Evaluation of Community Foundation Trusts Project
Lead: Pauline Allen
London School of Hygiene & Tropical Medicine
 

In the late 1990s community health services (CHS) were integrated with commissioners of services in Primary Care Trusts (PCTs). By the mid 2000s, it was decided that CHS should be organisationally separated from commissioners. This was part of a general move towards increasing market structures and competition in the NHS. One potential organisational form for CHS was the creation of community NHS Foundation Trusts (CFTs). In 2007, the Department of Health (DH) set up a pilot programme to establish a number of CFTs by 2009. In 2008, the DH commissioned this study, to evaluate the CFT pilot programme.
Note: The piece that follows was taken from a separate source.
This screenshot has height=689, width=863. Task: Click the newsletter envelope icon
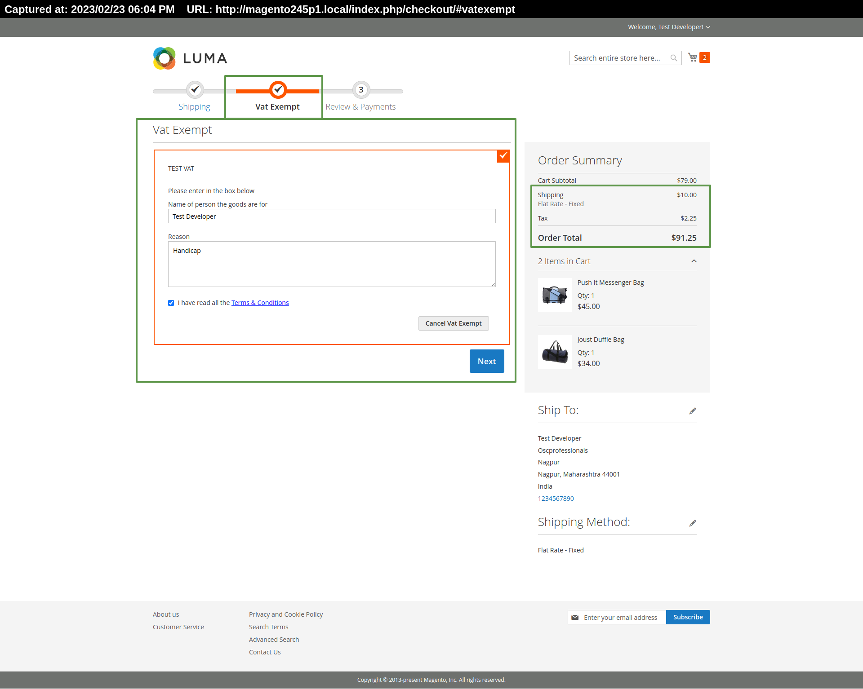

The aim of the summative evaluation was to identify the outcomes of the DH pilot programme establishing CFTs. The evaluation aimed to focus on whether participants in the pilot programme, in comparison with in-house providers of CHS, delivered:

  1. an increased rate of service quality improvement
  2. improved value for money

The aim of the formative evaluation of the processes of change was to identify the drivers of change, and the causes lying behind any observed quality improvements. This qualitative part of the evaluation would distinguish the key success factors which could subsequently be used to improve CFT policy as it was rolled out nationally.
Specific issues to be addressed would include:

  1. whether decisions were being made differently than before due to increased autonomy of the CFTs;
  2. whether the involvement of the staff, patients and the public in CFT governance arrangements had made any difference to performance in terms of management procedures and responsiveness to patients needs; and
  3. Whether stronger financial incentives and the changed governance regime had affected how CFTs work in partnership with others, for example GPs, PCTs, and local authorities.

The original study design and methods consisted of the following elements:

Quantitative analysis
Up to 6 CHS within the DH CFT pilot programme would be selected for inclusion in the study. These would then be used to select a matched sample of non-participant CHS. The total sample of 12 autonomous providers and comparator CHS would be treated as a quasi-experiment in which the pilot group participants would form the observation group and the non-pilot group participants would form the control group. The study would use a before-and-after difference-in-difference methodology.

Qualitative study
The qualitative formative evaluation would primarily consist of interviews with key actors. These were mainly managers, information officers and other key informants within the PCTs and CHS provider organisations. The design was that the interviews would focus on a subset of the 12 case study units, perhaps up to four in total.
The project would extend the sample to include at least one social enterprise providing CHS.